Problem statement :: Output all the records below, word for word.

Data under study ::
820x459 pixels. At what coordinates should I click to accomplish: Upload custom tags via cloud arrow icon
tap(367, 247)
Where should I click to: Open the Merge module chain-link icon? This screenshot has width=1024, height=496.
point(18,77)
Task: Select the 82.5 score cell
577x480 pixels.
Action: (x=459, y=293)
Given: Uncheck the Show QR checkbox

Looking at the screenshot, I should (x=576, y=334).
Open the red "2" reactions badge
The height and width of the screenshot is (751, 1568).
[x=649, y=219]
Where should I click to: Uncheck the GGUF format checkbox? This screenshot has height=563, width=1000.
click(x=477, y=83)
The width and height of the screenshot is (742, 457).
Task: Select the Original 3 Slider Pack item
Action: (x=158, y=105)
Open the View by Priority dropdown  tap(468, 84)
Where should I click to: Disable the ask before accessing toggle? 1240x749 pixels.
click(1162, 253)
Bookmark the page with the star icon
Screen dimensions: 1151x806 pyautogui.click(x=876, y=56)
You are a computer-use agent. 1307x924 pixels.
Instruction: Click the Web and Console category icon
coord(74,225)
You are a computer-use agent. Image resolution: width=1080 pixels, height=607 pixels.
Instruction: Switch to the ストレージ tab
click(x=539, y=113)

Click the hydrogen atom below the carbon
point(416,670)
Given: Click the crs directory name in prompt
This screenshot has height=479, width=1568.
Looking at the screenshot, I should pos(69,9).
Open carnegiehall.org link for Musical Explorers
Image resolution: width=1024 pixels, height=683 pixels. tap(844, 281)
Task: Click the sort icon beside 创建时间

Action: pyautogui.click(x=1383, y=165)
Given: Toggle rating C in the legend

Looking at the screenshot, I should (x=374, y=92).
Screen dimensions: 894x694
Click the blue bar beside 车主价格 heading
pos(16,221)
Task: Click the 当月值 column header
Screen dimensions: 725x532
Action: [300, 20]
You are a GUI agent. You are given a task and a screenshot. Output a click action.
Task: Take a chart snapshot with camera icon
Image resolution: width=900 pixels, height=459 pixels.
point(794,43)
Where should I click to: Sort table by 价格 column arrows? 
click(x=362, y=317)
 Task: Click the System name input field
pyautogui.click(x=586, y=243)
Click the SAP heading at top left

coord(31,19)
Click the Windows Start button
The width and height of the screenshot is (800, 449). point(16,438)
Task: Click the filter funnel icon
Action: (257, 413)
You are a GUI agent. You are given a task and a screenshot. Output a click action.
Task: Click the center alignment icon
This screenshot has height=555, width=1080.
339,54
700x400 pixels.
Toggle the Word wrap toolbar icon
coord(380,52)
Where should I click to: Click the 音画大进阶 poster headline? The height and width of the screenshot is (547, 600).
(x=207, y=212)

Solution for this problem ::
820x459 pixels. At what coordinates should I click to accomplish: Upload custom tags via cloud arrow icon
tap(367, 247)
Where should I click to: Open the Merge module chain-link icon? This screenshot has width=1024, height=496.
point(18,77)
Task: Select the 82.5 score cell
577x480 pixels.
Action: (x=459, y=293)
Given: Uncheck the Show QR checkbox

Looking at the screenshot, I should (x=576, y=334).
Open the red "2" reactions badge
The height and width of the screenshot is (751, 1568).
[x=649, y=219]
Where should I click to: Uncheck the GGUF format checkbox? This screenshot has height=563, width=1000.
click(x=477, y=83)
The width and height of the screenshot is (742, 457).
Task: Select the Original 3 Slider Pack item
Action: (x=158, y=105)
Open the View by Priority dropdown  tap(468, 84)
Where should I click to: Disable the ask before accessing toggle? 1240x749 pixels.
click(1162, 253)
Bookmark the page with the star icon
Screen dimensions: 1151x806 pyautogui.click(x=876, y=56)
You are a computer-use agent. 1307x924 pixels.
Instruction: Click the Web and Console category icon
coord(74,225)
You are a computer-use agent. Image resolution: width=1080 pixels, height=607 pixels.
Instruction: Switch to the ストレージ tab
click(x=539, y=113)

Click the hydrogen atom below the carbon
point(416,670)
Given: Click the crs directory name in prompt
This screenshot has height=479, width=1568.
Looking at the screenshot, I should pos(69,9).
Open carnegiehall.org link for Musical Explorers
Image resolution: width=1024 pixels, height=683 pixels. tap(844, 281)
Task: Click the sort icon beside 创建时间

Action: pyautogui.click(x=1383, y=165)
Given: Toggle rating C in the legend

Looking at the screenshot, I should (x=374, y=92).
Screen dimensions: 894x694
Click the blue bar beside 车主价格 heading
pos(16,221)
Task: Click the 当月值 column header
Screen dimensions: 725x532
Action: [300, 20]
You are a GUI agent. You are given a task and a screenshot. Output a click action.
Task: Take a chart snapshot with camera icon
Image resolution: width=900 pixels, height=459 pixels.
point(794,43)
Where should I click to: Sort table by 价格 column arrows? 
click(x=362, y=317)
 Task: Click the System name input field
pyautogui.click(x=586, y=243)
Click the SAP heading at top left

coord(31,19)
Click the Windows Start button
The width and height of the screenshot is (800, 449). point(16,438)
Task: Click the filter funnel icon
Action: (257, 413)
You are a GUI agent. You are given a task and a screenshot. Output a click action.
Task: Click the center alignment icon
This screenshot has height=555, width=1080.
339,54
700x400 pixels.
Toggle the Word wrap toolbar icon
coord(380,52)
Where should I click to: Click the 音画大进阶 poster headline? The height and width of the screenshot is (547, 600).
(x=207, y=212)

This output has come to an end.